> _EXERCISE INSTRUCTIONS_:
Please transcribe the data that follows exactly, from its first line through the line that contains "Given: Click the".

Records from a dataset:
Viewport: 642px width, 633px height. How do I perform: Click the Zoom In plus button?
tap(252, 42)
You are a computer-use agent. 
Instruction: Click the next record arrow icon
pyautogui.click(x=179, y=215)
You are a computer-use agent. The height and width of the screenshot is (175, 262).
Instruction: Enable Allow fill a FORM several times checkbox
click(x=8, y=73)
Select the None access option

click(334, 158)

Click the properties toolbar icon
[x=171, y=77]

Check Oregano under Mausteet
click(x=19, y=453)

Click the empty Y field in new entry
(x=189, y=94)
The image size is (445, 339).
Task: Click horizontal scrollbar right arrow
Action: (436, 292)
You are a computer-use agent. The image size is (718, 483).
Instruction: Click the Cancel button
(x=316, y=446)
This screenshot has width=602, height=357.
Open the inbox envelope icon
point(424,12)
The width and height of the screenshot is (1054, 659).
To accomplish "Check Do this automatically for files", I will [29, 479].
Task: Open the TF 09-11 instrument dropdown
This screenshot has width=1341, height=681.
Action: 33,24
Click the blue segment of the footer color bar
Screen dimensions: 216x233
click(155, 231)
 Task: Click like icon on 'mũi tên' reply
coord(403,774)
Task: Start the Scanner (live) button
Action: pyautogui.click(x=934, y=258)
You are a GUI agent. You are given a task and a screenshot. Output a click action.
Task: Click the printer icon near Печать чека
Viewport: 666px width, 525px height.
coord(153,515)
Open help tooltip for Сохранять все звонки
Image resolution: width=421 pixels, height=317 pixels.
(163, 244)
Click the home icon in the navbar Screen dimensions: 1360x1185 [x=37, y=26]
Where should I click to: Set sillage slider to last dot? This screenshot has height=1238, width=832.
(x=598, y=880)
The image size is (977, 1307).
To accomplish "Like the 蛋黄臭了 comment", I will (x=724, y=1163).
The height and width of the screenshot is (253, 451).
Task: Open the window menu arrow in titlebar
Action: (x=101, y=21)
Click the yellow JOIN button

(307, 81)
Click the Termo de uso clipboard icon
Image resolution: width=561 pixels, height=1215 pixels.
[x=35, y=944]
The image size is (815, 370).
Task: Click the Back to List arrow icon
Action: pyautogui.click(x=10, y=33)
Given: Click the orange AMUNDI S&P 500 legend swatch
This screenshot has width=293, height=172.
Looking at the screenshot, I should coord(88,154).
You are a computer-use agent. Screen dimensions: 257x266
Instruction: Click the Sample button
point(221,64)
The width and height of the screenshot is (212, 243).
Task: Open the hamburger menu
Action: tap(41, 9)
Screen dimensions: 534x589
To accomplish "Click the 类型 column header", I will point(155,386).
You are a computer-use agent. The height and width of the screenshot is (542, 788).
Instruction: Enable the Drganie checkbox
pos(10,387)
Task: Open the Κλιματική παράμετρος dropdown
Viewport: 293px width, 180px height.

> _RESULT FOR THIS EXERCISE_:
Viewport: 642px width, 633px height. How do I perform: Click the Zoom In plus button?
tap(252, 42)
You are a computer-use agent. 
Instruction: Click the next record arrow icon
pyautogui.click(x=179, y=215)
You are a computer-use agent. The height and width of the screenshot is (175, 262).
Instruction: Enable Allow fill a FORM several times checkbox
click(x=8, y=73)
Select the None access option

click(334, 158)

Click the properties toolbar icon
[x=171, y=77]

Check Oregano under Mausteet
click(x=19, y=453)

Click the empty Y field in new entry
(x=189, y=94)
The image size is (445, 339).
Task: Click horizontal scrollbar right arrow
Action: (436, 292)
You are a computer-use agent. The image size is (718, 483).
Instruction: Click the Cancel button
(x=316, y=446)
This screenshot has width=602, height=357.
Open the inbox envelope icon
point(424,12)
The width and height of the screenshot is (1054, 659).
To accomplish "Check Do this automatically for files", I will [29, 479].
Task: Open the TF 09-11 instrument dropdown
This screenshot has width=1341, height=681.
Action: 33,24
Click the blue segment of the footer color bar
Screen dimensions: 216x233
click(155, 231)
 Task: Click like icon on 'mũi tên' reply
coord(403,774)
Task: Start the Scanner (live) button
Action: pyautogui.click(x=934, y=258)
You are a GUI agent. You are given a task and a screenshot. Output a click action.
Task: Click the printer icon near Печать чека
Viewport: 666px width, 525px height.
coord(153,515)
Open help tooltip for Сохранять все звонки
Image resolution: width=421 pixels, height=317 pixels.
(163, 244)
Click the home icon in the navbar Screen dimensions: 1360x1185 [x=37, y=26]
Where should I click to: Set sillage slider to last dot? This screenshot has height=1238, width=832.
(x=598, y=880)
The image size is (977, 1307).
To accomplish "Like the 蛋黄臭了 comment", I will (x=724, y=1163).
The height and width of the screenshot is (253, 451).
Task: Open the window menu arrow in titlebar
Action: (x=101, y=21)
Click the yellow JOIN button

(307, 81)
Click the Termo de uso clipboard icon
Image resolution: width=561 pixels, height=1215 pixels.
[x=35, y=944]
The image size is (815, 370).
Task: Click the Back to List arrow icon
Action: pyautogui.click(x=10, y=33)
Given: Click the orange AMUNDI S&P 500 legend swatch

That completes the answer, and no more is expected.